How You Position Your Body Matters
Gravity is either helping you or working against you. Lying flat after eating lets acid pool at the entrance to your esophagus. The most commonly cited advice is to wait at least three hours after dinner before going to bed, but research suggests that a gap of four to six hours, combined with a smaller evening meal, is more effective at reducing nighttime reflux.
When you do lie down, your sleeping position makes a measurable difference. Sleeping on your left side keeps your stomach positioned below your esophagus, so acid is less likely to travel upward. Research from Amsterdam UMC confirmed that left-side sleeping reduces acid reflux compared to sleeping on the right side or on your back. Elevating the head of your bed by about six inches (using a wedge or blocks under the bed frame, not just extra pillows) adds another layer of protection by tilting the angle against reflux.
Other Habits That Help
Tight clothing, especially anything snug around your waist or abdomen, increases pressure on your stomach and can push acid upward. Loosening your belt or changing into something less restrictive after eating is a small adjustment that can prevent an episode entirely.
Smoking relaxes the lower esophageal sphincter and reduces saliva production, hitting you with a double effect. Alcohol does the same and also increases acid production. If heartburn is a recurring problem, these two habits are worth addressing before anything else.
Excess weight, particularly around the midsection, creates constant upward pressure on the stomach. Even modest weight loss tends to reduce heartburn frequency and severity noticeably.

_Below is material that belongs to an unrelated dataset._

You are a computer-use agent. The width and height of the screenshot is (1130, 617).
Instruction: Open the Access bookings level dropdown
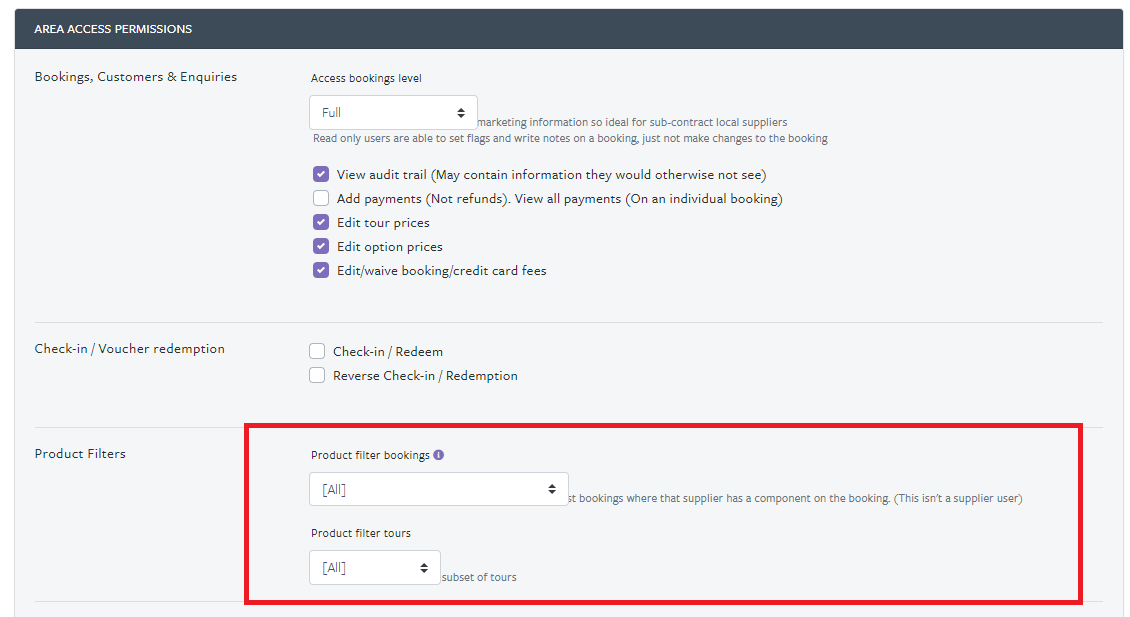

When Chest Pain Isn’t Heartburn
Heartburn and heart attack symptoms overlap more than most people realize. Heart attacks can cause nausea, indigestion, and a burning sensation in the chest that feels exactly like reflux. The Mayo Clinic warns that chest pain doesn’t have to last a long time to be a warning sign. If your chest pain comes with pressure that spreads to your arms, neck, jaw, or back, shortness of breath, cold sweat, lightheadedness, or unusual fatigue, call 911. Women are more likely than men to experience the less obvious symptoms like jaw pain, back pain, and nausea without the classic “crushing” chest sensation. If you’ve had an episode of unexplained chest pain that went away on its own and you didn’t seek help at the time, it’s still worth following up with a doctor.